La tierra es un espacio finito y extremadamente sensible. El equilibrio ecológico del planeta ha vuelto a rebasar su margen anual de sostenibilidad a mitad del calendario. El Día de la Sobrecapacidad de la Tierra se sitúa este año en el 30 de julio. A partir de esa fecha, la demanda global de recursos biológicos y la generación de residuos superan oficialmente la capacidad de regeneración anual de los ecosistemas terrestres. Es decir, a partir del 30 de julio todos los recursos que consumamos la tierra no tendrá capacidad para regenerarlos en un año.
Aunque la fecha se ha retrasado con respecto a otros años, el momento representa una quiebra financiera en términos ecológicos que exige una respuesta institucional inmediata. Entidades medioambientales declaran la situación como un mandato de reorientación política inaplazable, subrayando la necesidad de establecer un marco regulatorio que respete estrictamente los límites físicos de la Tierra en lugar de seguir sobrepasándolos. Se aboga por la supresión inmediata de recursos fósiles y un mayor impacto del coche eléctrico.

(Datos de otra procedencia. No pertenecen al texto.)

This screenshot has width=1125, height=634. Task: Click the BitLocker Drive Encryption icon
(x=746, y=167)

El abandono de la energía fósil como eje de transformación energética

El núcleo de las demandas planteadas se centra en acelerar la eliminación progresiva de los combustibles fósiles. La quema de petróleo, carbón y gas natural continúa siendo el motor principal de las emisiones globales, afectando de forma directa al sector del transporte, la industria y la generación eléctrica. Para mitigar esta presión sobre el ecosistema, se insta a los responsables políticos a liderar un despliegue decidido de las energías renovables y la electrificación.
Frente a posturas que postergan los cambios estructurales, se critica la falta de firmeza institucional y exige que la transición hacia fuentes sostenibles no se vea frenada por ambigüedades normativas. La electrificación de la movilidad y la producción limpia se posicionan así como elementos mecánicos y técnicos clave para reducir la huella de carbono y detener el deterioro de la biosfera.

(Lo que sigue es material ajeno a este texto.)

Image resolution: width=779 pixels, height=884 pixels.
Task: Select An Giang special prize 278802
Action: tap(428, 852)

Un cambio de rumbo regulatorio para garantizar la sostenibilidad

La estrategia propuesta por diversas asociaciones medioambientales requiere que los marcos económicos y legislativos dejen de favorecer modelos intensivos en consumo fósil. Se recalca que las decisiones políticas deben encaminarse a hacer de las tecnologías limpias y sostenibles la opción más competitiva e indispensable para el mercado, logrando que el consumo de recursos se alinee de nuevo con la capacidad real de reposición del planeta.